| Exercise objective |
Using the listing below, count the lines in which "text" appears; give the count alone.

| Dataset records |

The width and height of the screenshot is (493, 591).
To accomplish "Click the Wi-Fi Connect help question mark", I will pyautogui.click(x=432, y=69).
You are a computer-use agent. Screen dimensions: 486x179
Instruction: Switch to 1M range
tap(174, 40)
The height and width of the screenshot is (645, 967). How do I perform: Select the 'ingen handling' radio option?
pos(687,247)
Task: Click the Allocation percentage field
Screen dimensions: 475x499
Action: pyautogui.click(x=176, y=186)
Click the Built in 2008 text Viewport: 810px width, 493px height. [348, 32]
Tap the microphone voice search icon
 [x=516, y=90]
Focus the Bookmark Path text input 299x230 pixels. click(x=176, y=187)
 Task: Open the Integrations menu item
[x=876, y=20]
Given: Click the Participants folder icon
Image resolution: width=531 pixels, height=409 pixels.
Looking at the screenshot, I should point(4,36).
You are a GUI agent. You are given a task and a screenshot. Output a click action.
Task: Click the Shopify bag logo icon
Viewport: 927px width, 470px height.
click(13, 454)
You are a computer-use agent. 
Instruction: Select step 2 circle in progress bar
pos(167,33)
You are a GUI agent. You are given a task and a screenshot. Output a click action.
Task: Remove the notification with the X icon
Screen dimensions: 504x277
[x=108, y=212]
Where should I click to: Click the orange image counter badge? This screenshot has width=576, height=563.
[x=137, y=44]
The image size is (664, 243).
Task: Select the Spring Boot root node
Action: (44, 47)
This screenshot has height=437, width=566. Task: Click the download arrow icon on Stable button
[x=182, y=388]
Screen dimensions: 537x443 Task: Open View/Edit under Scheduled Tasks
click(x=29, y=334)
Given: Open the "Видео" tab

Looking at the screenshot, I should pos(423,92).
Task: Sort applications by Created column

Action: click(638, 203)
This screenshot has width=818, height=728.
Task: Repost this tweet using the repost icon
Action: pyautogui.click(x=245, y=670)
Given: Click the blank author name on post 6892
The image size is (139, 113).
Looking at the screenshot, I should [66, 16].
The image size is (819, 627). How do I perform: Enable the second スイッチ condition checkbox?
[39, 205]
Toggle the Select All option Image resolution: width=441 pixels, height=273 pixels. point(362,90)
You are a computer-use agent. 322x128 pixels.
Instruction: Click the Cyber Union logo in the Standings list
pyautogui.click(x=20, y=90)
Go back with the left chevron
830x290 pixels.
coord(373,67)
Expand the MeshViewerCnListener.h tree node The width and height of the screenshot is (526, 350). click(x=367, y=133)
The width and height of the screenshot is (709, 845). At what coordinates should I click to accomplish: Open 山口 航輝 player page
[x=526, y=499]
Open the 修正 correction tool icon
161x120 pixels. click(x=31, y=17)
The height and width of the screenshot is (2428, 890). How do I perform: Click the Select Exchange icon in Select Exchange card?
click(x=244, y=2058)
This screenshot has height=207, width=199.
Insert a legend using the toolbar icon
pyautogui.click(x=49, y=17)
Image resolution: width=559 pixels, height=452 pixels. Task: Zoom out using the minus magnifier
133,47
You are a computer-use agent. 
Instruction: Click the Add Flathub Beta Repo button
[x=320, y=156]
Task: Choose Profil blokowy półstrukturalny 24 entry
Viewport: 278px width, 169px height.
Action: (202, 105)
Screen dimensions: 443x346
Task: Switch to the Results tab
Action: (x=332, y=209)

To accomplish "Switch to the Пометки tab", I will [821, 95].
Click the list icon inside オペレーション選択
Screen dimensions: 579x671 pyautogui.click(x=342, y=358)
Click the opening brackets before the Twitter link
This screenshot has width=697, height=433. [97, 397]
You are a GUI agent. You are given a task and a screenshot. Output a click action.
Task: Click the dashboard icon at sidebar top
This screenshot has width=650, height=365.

| Task answer |
2